### TEXT SEGMENT
-- Opening Marker --

Part of the OSAI Prep series → — HTB writeups mapped to OWASP LLM Top 10.
Machine Summary
| Field | Value |
|---|---|
| Platform | HackTheBox |
| Difficulty | Very Easy |
| OS | Linux |
| Vulnerability | Default admin credentials on an enumerable admin panel |
| OWASP Mapping | A07 — Identification and Authentication Failures |
Reconnaissance
nmap -sC -sV -oN nmap.txt 10.129.21.71
Single open service: HTTP on port 80, running nginx 1.14.2. No SSH, no FTP, no unusual ports — the entire attack surface is the web server. With nothing useful on the visible homepage, we move to directory enumeration:
gobuster dir -u http://10.129.21.71 -w /usr/share/wordlists/dirbuster/directory-list-1.0.txt -x .php

GoBuster finds admin.php — a PHP admin panel not linked from anywhere on the visible site. Without enumeration, this stays invisible.

-- Closing Marker --

### PROVIDED RECORDS
-- Opening Marker --

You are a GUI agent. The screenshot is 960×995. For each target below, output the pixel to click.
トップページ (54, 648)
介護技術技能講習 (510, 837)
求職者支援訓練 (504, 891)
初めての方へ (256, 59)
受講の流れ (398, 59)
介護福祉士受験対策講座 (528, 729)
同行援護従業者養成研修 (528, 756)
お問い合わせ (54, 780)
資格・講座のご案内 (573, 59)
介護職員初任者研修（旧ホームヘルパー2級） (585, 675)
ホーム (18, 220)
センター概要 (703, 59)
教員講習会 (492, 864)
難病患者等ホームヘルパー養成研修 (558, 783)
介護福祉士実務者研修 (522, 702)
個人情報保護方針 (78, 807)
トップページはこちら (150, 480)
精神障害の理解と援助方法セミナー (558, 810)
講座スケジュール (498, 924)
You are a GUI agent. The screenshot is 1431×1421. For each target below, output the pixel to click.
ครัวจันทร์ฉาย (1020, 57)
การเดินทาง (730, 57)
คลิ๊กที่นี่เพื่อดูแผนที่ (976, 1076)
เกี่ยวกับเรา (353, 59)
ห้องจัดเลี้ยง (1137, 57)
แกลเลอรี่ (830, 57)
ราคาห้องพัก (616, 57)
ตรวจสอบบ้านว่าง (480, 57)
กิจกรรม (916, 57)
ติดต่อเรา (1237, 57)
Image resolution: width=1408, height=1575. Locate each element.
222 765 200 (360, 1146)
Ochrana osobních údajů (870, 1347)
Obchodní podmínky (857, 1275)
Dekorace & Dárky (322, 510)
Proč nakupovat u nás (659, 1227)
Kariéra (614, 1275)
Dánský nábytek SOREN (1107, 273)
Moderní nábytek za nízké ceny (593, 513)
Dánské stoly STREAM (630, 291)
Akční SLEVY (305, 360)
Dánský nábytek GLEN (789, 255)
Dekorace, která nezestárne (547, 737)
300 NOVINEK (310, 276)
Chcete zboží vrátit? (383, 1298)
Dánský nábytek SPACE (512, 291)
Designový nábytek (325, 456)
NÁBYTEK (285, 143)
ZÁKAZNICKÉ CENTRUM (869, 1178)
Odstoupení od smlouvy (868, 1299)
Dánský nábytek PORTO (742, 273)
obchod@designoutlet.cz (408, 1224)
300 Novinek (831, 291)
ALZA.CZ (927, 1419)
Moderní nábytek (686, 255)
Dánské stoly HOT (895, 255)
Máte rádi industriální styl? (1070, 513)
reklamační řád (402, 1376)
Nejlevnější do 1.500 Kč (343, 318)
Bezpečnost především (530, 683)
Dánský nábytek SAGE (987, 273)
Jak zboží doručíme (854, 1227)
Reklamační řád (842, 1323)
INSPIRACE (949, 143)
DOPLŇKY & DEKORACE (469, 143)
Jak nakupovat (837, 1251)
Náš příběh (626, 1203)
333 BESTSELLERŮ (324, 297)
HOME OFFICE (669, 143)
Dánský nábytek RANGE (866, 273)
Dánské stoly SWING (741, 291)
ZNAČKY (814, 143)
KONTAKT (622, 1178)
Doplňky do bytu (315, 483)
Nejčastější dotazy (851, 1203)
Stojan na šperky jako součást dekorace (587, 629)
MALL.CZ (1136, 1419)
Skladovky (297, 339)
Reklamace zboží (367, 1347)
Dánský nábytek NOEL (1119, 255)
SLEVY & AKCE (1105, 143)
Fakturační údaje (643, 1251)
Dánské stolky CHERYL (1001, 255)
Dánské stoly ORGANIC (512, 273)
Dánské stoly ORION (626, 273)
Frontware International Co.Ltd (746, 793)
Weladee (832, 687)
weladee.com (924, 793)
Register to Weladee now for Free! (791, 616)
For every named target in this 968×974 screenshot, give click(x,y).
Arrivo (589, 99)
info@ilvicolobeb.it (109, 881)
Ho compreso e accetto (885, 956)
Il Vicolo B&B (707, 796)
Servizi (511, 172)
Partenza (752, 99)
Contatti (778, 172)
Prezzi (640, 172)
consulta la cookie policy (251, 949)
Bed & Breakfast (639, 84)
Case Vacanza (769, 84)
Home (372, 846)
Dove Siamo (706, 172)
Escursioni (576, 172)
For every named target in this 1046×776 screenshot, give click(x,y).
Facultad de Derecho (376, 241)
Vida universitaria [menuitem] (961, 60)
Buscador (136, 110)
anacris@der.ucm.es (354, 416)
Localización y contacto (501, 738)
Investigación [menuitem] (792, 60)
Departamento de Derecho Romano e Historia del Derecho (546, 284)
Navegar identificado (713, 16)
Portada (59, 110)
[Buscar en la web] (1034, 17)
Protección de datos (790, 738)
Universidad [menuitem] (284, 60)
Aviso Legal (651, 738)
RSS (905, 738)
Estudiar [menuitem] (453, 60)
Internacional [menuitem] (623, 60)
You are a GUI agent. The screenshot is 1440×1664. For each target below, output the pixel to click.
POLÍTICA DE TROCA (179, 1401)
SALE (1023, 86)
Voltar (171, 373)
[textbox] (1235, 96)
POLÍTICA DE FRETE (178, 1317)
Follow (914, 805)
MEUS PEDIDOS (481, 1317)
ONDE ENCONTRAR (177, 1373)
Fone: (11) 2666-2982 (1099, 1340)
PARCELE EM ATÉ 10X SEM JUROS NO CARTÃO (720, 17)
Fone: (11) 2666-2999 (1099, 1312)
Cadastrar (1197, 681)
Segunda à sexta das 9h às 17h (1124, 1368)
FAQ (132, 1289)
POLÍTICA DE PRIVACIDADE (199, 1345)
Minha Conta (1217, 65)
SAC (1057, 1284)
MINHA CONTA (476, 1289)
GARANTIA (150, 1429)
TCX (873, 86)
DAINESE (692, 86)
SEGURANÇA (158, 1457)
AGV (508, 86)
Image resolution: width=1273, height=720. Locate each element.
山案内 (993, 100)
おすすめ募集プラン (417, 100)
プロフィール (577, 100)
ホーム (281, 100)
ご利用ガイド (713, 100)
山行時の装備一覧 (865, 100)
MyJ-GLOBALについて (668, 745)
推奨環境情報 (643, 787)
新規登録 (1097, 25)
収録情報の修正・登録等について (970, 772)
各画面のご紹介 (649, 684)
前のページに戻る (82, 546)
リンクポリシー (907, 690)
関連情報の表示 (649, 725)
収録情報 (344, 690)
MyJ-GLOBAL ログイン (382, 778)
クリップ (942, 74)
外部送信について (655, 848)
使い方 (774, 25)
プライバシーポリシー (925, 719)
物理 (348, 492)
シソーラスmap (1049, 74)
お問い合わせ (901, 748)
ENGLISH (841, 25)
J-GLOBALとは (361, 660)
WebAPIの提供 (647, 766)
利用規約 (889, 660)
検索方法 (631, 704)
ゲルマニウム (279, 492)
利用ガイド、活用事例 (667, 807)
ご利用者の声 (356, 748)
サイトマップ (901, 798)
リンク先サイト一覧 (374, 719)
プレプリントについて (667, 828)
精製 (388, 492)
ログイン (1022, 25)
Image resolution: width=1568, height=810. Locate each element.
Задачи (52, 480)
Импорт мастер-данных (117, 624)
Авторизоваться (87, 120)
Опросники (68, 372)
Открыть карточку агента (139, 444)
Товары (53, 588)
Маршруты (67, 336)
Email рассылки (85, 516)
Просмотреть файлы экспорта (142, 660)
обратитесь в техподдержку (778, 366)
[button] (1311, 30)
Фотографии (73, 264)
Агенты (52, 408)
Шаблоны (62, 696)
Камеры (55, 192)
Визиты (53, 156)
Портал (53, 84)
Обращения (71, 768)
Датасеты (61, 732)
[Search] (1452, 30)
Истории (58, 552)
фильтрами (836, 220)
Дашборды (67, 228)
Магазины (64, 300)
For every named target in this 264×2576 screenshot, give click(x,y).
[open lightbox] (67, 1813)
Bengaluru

-- Closing Marker --

### AIM OF THE EXERCISE
For each statement, say whether it agrees with the HackTheBox writeup above, answering yes or no and quoting the deciding words: (a) the scan found SSH open alongside HTTP; (b) the web server runs nginx 1.14.2 on port 80; (c) the admin panel is linked from the visible site.

### ANSWER SECTION
(a) No: "No SSH, no FTP, no unusual ports"
(b) Yes: "HTTP on port 80, running nginx 1.14.2"
(c) No: "not linked from anywhere on the visible site"